> Passage provided:
........
Mr. FONDA: One chance, because if you don't, you're gone. You don't have a
shot at it, at getting the role.
DAVIES: Even if you're a Fonda?
Mr. FONDA: Nah. You know, they may say that's a great selling point to have
a Fonda in the film, but man, if you're not a good actor, no matter how many
films you've done or how many parents you've got in this business, you don't
get that shot. And Jane stepped up to that plate. I started working at it
when I was 13. I wrote my first play when I was 13 because I did not want to
play a fair young maiden in another show of the "Pirates of Penzance" because
I was at an all boys boarding school and somebody had to play a fair young
maiden. I was a skinny little effete-looking guy and I was so embarrassed
about this because I was almost 10 pounds when I was born. In my father's
movie--I can't remember what he was making--but he went hooping and hollering
around the set, I'm told, saying, `Oh boy I have a fullback for a son.' Well,
guesss what, I was almost 10 pounds when I was 20. So that was a
disappointment walking out the door.
DAVIES: (Unintelligible). Right. Right. Well, it's been great talking to
you, Peter Fonda. Thanks so much for coming.
Mr. FONDA: Thank you very much for having me on the show.
DAVIES: Peter Fonda's new film, "3:10 to Yuma," opens September 7th.
Coming up, Geoff Nunberg on sarcasm. This is FRESH AIR.
* * * * * * * * * * * * * * * * * * * * * * * * * * * * * * * * * * *
Review: Linguist Geoff Nunberg opines on sarcasm
DAVE DAVIES, host:
What is it that brings out a sarcastic streak in people whenever they talk
about improper use of language? Our linguist Geoff Nunberg thinks he's found
the origins: in eighth grade English class.
........
Rewrite the section of the interview transcript that begins with "DAVIES: (Unintelligible). Right." and ends with "opens September 7th.", swapping "September 7th" for "October 5th". The material that comes next is unrelated to the interview transcript.

> Supplied data:
........
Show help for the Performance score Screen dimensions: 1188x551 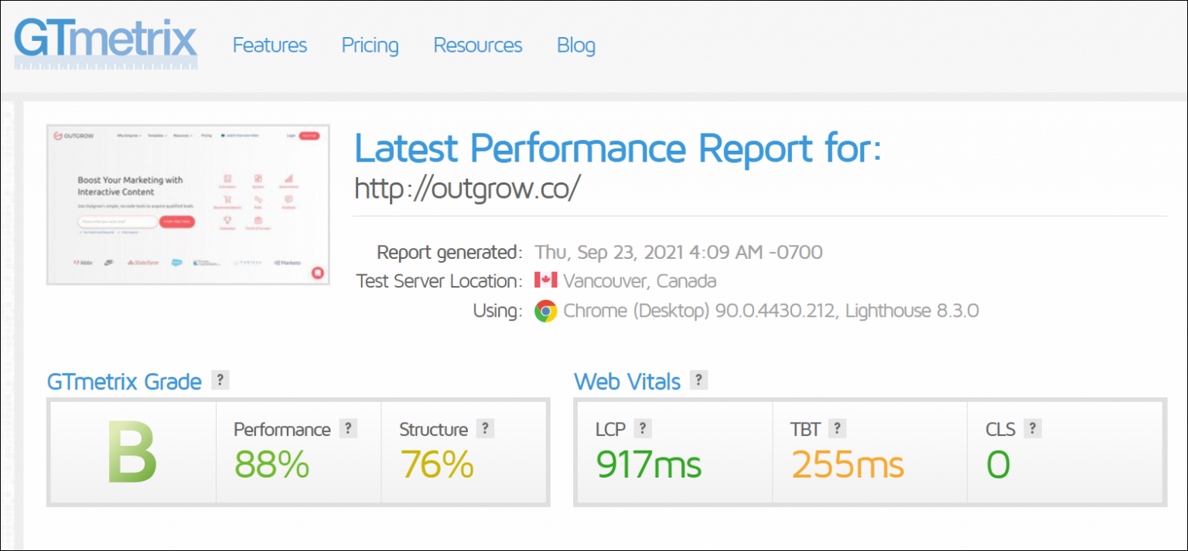coord(348,429)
........
> Task answer:
DAVIES: (Unintelligible). Right. Right. Well, it's been great talking to
you, Peter Fonda. Thanks so much for coming.
Mr. FONDA: Thank you very much for having me on the show.
DAVIES: Peter Fonda's new film, "3:10 to Yuma," opens October 5th.